== TASK REQUIREMENTS ==
In the numerical integration documentation, what happens to the default number of sampling points when intnuminit is given the argument m?

== SOURCE EXTRACT ==
========
On the other hand, we recommend to split the integral and change variables rather than increasing n too much, see intnumgauss.

The library syntax is GEN intnumgaussinit(long n, long prec).

#### intnuminit(a, b, {m = 0})

Initialize tables for integration from a to b, where a and b are coded as in intnum. Only the compactness, the possible existence of singularities, the speed of decrease or the oscillations at infinity are taken into account, and not the values. For instance intnuminit(-1,1) is equivalent to intnuminit(0,Pi), and intnuminit([0,-1/2],oo) is equivalent to intnuminit([-1,-1/2], -oo); on the other hand, the order matters and intnuminit([0,-1/2], [1,-1/3]) is not equivalent to intnuminit([0,-1/3], [1,-1/2]) !

If m is present, it must be non-negative and we multiply the default number of sampling points by 2^m (increasing the running time by a similar factor).

The result is technical and liable to change in the future, but we document it here for completeness. Let x = φ(t), t ∈ ]- oo , oo [ be an internally chosen change of variable, achieving double exponential decrease of the integrand at infinity. The integrator intnum will compute h ∑|n| < N φ'(nh) F(φ(nh)) for some integration step h and truncation parameter N. In basic use, let

[h, x0, w0, xp, wp, xm, wm] = intnuminit(a,b);

* h is the integration step

* x_0 = φ(0) and w_0 = φ'(0),

* xp contains the φ(nh), 0 < n < N,

* xm contains the φ(nh), 0 < -n < N, or is empty.

* wp contains the φ'(nh), 0 < n < N,

* wm contains the φ'(nh), 0 < -n < N, or is empty.

The arrays xm and wm are left empty when φ is an odd function. In complicated situations when non-default behaviour is specified at end points, intnuminit may return up to 3 such arrays, corresponding to a splitting of up to 3 integrals of basic type.

If the functions to be integrated later are of the form F = f(t) k(t,z) for some kernel k (e.g. Fourier, Laplace, Mellin,...), it is useful to also precompute the values of f(φ(nh)), which is accomplished by intfuncinit. The hard part is to determine the behaviour of F at endpoints, depending on z.

The library syntax is GEN intnuminit(GEN a, GEN b, long m, long prec).

#### intnumromb(X = a, b, expr, {flag = 0})

Numerical integration of expr (smooth in ]a,b[), with respect to X. Suitable for low accuracy; if expr is very regular (e.g. analytic in a large region) and high accuracy is desired, try intnum first.

Set flag = 0 (or omit it altogether) when a and b are not too large, the function is smooth, and can be evaluated exactly everywhere on the interval [a,b].
========
== STORED RECORDS ==
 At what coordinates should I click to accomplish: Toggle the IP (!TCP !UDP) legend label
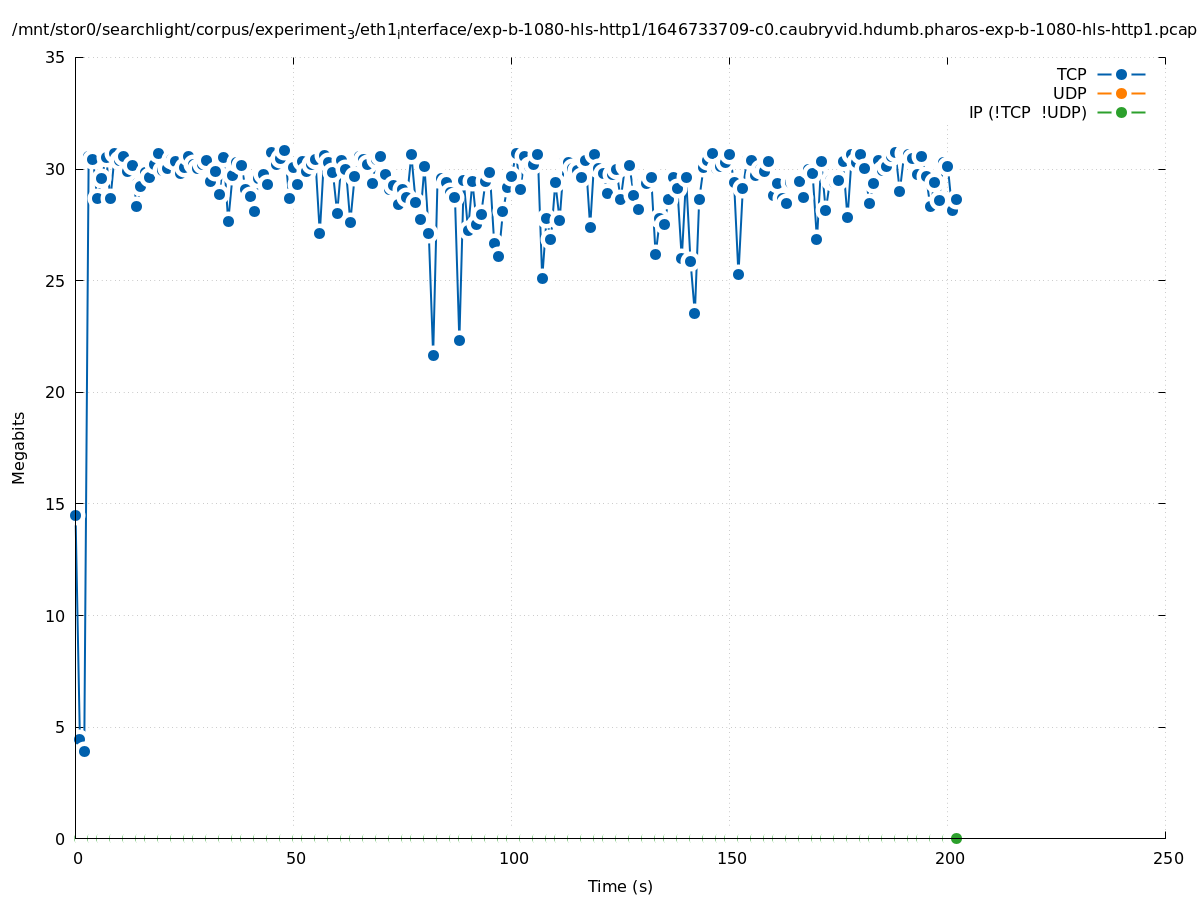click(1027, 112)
========
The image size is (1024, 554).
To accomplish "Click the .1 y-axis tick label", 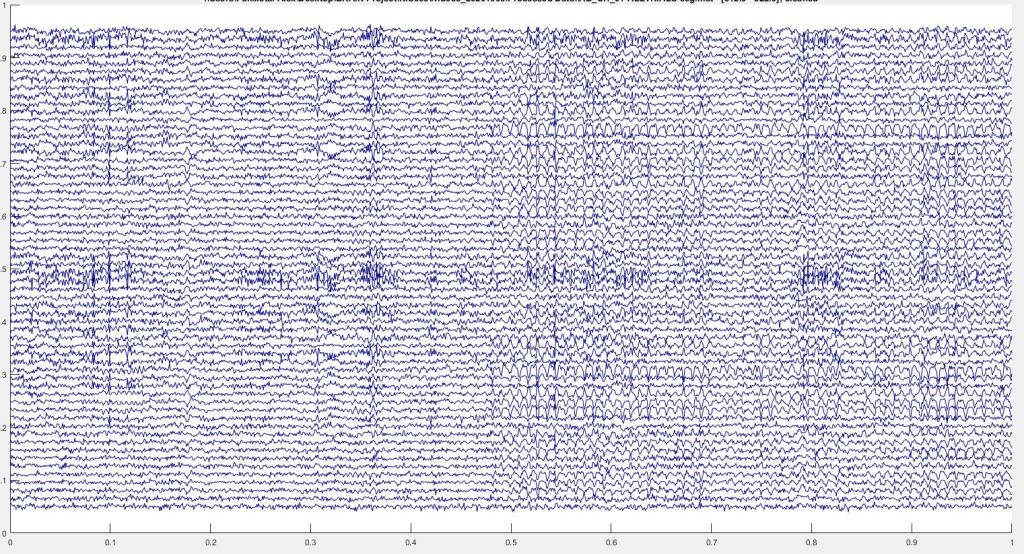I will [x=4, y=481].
========
== TASK RESPONSE ==
It is multiplied by 2^m.